§ **Work item**: Set down the data that follows, exactly and completely.

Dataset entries
* * * * * * *

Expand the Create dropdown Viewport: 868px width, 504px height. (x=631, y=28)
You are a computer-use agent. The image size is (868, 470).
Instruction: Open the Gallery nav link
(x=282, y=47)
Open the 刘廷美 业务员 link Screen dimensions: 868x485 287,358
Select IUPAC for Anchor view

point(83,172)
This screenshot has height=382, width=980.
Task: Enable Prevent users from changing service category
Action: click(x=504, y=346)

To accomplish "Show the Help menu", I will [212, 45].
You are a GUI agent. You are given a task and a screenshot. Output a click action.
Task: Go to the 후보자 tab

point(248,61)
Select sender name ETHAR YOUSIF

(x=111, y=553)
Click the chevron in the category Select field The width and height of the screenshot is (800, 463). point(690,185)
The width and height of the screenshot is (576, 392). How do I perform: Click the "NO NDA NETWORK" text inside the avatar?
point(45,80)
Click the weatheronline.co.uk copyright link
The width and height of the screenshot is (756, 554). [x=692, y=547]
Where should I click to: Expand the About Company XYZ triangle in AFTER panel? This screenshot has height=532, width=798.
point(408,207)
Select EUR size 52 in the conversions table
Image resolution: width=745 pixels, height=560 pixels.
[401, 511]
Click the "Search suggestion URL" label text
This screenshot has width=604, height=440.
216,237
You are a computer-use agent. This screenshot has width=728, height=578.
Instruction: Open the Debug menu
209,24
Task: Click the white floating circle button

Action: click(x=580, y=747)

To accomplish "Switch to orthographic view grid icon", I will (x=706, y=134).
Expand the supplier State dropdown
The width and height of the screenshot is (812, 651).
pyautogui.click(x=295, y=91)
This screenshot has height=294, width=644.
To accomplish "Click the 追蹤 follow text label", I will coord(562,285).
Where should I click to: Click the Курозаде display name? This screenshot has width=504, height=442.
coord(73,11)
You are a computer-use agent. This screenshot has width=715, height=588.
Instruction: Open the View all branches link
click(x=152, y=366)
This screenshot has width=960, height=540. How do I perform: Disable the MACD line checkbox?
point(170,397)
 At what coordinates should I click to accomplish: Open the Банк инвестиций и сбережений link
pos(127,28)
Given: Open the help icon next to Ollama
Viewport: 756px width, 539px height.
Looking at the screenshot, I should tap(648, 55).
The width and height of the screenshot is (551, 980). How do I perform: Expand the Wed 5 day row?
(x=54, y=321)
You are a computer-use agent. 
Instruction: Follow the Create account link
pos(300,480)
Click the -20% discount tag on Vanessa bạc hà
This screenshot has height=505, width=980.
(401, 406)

* * * * * * *

§ **Task answer**:
Expand the Create dropdown Viewport: 868px width, 504px height. (x=631, y=28)
You are a computer-use agent. The image size is (868, 470).
Instruction: Open the Gallery nav link
(x=282, y=47)
Open the 刘廷美 业务员 link Screen dimensions: 868x485 287,358
Select IUPAC for Anchor view

point(83,172)
This screenshot has height=382, width=980.
Task: Enable Prevent users from changing service category
Action: click(x=504, y=346)

To accomplish "Show the Help menu", I will [212, 45].
You are a GUI agent. You are given a task and a screenshot. Output a click action.
Task: Go to the 후보자 tab

point(248,61)
Select sender name ETHAR YOUSIF

(x=111, y=553)
Click the chevron in the category Select field The width and height of the screenshot is (800, 463). point(690,185)
The width and height of the screenshot is (576, 392). How do I perform: Click the "NO NDA NETWORK" text inside the avatar?
point(45,80)
Click the weatheronline.co.uk copyright link
The width and height of the screenshot is (756, 554). [x=692, y=547]
Where should I click to: Expand the About Company XYZ triangle in AFTER panel? This screenshot has height=532, width=798.
point(408,207)
Select EUR size 52 in the conversions table
Image resolution: width=745 pixels, height=560 pixels.
[401, 511]
Click the "Search suggestion URL" label text
This screenshot has width=604, height=440.
216,237
You are a computer-use agent. This screenshot has width=728, height=578.
Instruction: Open the Debug menu
209,24
Task: Click the white floating circle button

Action: click(x=580, y=747)

To accomplish "Switch to orthographic view grid icon", I will (x=706, y=134).
Expand the supplier State dropdown
The width and height of the screenshot is (812, 651).
pyautogui.click(x=295, y=91)
This screenshot has height=294, width=644.
To accomplish "Click the 追蹤 follow text label", I will coord(562,285).
Where should I click to: Click the Курозаде display name? This screenshot has width=504, height=442.
coord(73,11)
You are a computer-use agent. This screenshot has width=715, height=588.
Instruction: Open the View all branches link
click(x=152, y=366)
This screenshot has width=960, height=540. How do I perform: Disable the MACD line checkbox?
point(170,397)
 At what coordinates should I click to accomplish: Open the Банк инвестиций и сбережений link
pos(127,28)
Given: Open the help icon next to Ollama
Viewport: 756px width, 539px height.
Looking at the screenshot, I should tap(648, 55).
The width and height of the screenshot is (551, 980). How do I perform: Expand the Wed 5 day row?
(x=54, y=321)
You are a computer-use agent. 
Instruction: Follow the Create account link
pos(300,480)
Click the -20% discount tag on Vanessa bạc hà
This screenshot has height=505, width=980.
(401, 406)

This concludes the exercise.